Sunday, June 24, 2012

Sometimes There is No Bad Guy, Just a Bad Game


The end has come to one of the most rewarding summer activities of my life.  My wife and I undertook the challenge of coaching both my sons as they played pee-wee baseball together this year.  Our top priority from the start was to help every kid on the team gain confidence and learn how to play the game while still having fun.  The winning, we figured, would follow.

In fact, we planned to have the winning follow a long time after the beginning of the season.  Our league placed us in the unique position of making the playoffs no matter what our record.  On top of that, all six teams would be randomly seeded, so we had just as much chance of earning a first round bye as any other team.

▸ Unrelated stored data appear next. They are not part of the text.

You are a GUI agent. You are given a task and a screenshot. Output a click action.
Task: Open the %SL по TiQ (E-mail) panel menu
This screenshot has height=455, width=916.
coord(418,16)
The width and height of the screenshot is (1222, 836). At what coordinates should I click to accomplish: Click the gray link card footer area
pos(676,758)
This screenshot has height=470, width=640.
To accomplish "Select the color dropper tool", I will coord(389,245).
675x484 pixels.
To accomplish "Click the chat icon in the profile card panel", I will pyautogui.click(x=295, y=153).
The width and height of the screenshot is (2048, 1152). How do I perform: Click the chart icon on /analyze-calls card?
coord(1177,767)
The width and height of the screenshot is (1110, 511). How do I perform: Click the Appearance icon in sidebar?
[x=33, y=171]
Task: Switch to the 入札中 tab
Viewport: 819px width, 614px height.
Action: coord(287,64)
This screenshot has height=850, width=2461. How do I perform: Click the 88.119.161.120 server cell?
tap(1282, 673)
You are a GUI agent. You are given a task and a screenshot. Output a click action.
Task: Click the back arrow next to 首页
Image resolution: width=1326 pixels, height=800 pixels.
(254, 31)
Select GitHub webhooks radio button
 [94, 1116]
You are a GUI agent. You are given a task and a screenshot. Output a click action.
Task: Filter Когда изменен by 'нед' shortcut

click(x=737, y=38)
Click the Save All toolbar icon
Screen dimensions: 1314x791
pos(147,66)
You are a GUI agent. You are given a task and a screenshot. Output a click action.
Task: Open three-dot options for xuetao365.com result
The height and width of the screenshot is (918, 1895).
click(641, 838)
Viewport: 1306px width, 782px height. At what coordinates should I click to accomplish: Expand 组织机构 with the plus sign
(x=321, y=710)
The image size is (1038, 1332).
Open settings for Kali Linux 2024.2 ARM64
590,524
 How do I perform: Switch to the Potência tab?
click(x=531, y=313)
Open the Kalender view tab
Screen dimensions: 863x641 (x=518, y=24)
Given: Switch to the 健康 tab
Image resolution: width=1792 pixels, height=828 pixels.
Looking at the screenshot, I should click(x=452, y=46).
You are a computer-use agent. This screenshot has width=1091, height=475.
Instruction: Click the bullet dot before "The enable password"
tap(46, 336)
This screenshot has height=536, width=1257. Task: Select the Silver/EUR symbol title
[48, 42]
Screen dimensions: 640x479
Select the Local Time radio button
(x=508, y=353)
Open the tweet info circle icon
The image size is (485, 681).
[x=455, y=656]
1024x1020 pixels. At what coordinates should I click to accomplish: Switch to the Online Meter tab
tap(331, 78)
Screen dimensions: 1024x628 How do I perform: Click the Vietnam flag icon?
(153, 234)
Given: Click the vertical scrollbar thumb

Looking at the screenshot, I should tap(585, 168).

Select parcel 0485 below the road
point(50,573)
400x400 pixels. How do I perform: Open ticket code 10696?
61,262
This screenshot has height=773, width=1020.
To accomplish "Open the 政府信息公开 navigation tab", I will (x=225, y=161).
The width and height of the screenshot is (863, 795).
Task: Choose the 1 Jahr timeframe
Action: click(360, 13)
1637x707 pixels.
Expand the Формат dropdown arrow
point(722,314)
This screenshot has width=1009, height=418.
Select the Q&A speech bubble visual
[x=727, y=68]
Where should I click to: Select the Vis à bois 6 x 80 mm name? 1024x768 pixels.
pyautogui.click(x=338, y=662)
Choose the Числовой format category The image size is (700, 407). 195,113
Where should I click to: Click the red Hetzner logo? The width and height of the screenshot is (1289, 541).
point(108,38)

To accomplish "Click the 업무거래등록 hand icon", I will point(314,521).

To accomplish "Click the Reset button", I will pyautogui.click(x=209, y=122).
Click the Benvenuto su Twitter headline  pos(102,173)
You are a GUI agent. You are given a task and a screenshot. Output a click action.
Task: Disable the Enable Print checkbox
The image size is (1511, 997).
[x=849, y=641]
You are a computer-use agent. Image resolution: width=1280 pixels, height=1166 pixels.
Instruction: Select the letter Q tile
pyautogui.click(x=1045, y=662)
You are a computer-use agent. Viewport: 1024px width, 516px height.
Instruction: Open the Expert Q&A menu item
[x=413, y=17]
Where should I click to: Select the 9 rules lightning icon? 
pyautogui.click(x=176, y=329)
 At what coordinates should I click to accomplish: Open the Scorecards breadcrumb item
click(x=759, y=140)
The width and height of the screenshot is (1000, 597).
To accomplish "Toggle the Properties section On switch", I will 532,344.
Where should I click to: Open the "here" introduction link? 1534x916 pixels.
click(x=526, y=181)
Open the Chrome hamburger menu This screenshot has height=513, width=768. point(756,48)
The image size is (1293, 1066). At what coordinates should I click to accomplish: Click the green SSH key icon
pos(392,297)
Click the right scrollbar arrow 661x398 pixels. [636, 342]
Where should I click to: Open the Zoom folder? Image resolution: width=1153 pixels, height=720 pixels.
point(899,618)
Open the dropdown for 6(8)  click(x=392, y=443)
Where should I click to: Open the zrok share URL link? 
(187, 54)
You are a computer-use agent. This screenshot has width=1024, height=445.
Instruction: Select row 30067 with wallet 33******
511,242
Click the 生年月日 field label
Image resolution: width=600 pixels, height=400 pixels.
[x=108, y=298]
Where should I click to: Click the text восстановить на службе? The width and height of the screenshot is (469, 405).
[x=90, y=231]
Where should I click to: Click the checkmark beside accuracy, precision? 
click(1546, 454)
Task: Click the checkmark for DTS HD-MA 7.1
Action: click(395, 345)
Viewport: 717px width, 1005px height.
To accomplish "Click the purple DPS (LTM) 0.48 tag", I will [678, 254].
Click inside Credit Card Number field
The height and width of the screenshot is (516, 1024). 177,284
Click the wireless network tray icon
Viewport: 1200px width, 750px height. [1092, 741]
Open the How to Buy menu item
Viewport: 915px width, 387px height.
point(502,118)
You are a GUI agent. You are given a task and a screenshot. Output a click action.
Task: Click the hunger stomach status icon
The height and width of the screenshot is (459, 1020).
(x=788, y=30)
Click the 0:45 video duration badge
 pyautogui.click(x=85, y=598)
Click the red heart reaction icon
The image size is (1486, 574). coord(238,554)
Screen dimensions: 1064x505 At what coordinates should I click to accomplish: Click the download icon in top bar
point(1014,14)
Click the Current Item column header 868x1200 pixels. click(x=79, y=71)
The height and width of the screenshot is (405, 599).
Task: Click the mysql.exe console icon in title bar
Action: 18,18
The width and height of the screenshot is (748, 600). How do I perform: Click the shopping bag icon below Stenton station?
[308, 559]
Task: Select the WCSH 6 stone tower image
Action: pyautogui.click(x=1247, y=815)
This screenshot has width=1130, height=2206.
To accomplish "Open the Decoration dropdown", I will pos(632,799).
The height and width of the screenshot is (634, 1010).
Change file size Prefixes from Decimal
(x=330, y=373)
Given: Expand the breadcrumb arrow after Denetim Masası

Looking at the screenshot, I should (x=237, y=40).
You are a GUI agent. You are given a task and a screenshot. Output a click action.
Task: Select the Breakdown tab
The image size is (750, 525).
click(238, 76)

So the season rolled on and we piled up losses like Rush Limbaugh stockpiles oxycodone.  I reckoned that we would take winning more seriously once the playoffs arrived and that if we didn’t manage to turn things around then, at least the kids would be used to losing and take it in stride.

What happened in our first playoff game made me feel like a genius.


Pitted against what was arguably the best team in the league, our kids played their hearts out and won by the score of 6-2.  It was one of those moments where all the planning and strategic development you make over the course of months pays off just as you hoped it would.  They come so rarely.

After the game, I looked at all the happy little faces in their dirty little uniforms.  Their joy was apparent and I wished I could explain the joy I felt at the same time.  It was the joy that only a parent who was treated like he had no idea what he was talking about and was proven right in the end could understand.  I was confident that one day, when they had children of their own, they would experience it themselves and know true joy.

But baseball requires a short memory and two days later, we were facing another team in another playoff game.  The winner would move on to the championship, the loser would end their season.

Call it nerves.  Call it overconfidence.  Call it a post-victory let down.  Whatever you call it, the outcome was far different that day.  We just didn’t have it.

But losing the game is not the thing that will stick with me about our season’s final battle.  What will haunt me is a decision I made during the contest.  It was a decision similar to ones I had made all year and which had paid off, but on this day it backfired.

One of our better yet still developing pitchers took the mound.  We had the lead at the time.  Six batters into his inning, we no longer had the lead.  I watched as the young hurler began to cry.  My wife and I both went out to talk to him and I tried my best to instill confidence in him.  It was a pep talk I was certain would click as it had in the past.  But it didn’t.  The pressure was too great and after another mound visit, it was clear that one of our young athletes had gone through too much.

I hadn’t pulled a pitcher in the middle of an inning all year.  In fact, after a tough inning, I usually sent that same kid back out to the mound to prove to himself (as he usually did) that it wasn’t the end of the world and he could still pitch fine.  Yet here I was, patting him on the back and leading him to the dugout as one of his peers took the mound.  I knew he was panicked and stricken with grief, feeling as if he had failed his team and I was sick to my stomach, feeling as if I had failed him.  I hoped to build him up and ended up digging him in deeper.

Even now, several days and many repeated it’s-just-a-games later, it still stings.  I wonder to myself, what if I had pulled him at the first sign of stress?  What if my confidence in him that he could overcome the loaded bases and the pressure only piled more pressure on top of him?  I don’t care an ounce about the loss, but I worry about that eight-year-old boy’s psyche.  I fear that I put him through something I could have saved him from.

Now, all I can do is hope.  I hope that he goes on to realize that losing wasn’t the end of the world.  I hope he continues to pitch with confidence.  I hope he goes on to win a championship at some point during his baseball career, because he deserves one.  I hope he goes on to see that my decision that day was based on trust and belief in his abilities.

Hopefully he remembers what I said to all the boys at the end of the game as I thanked them for a memorable season.  Hopefully, he believed me when I said I was proud of them and I loved every minute of watching them play.

Most of all, I hope he gets out there again and plays ball.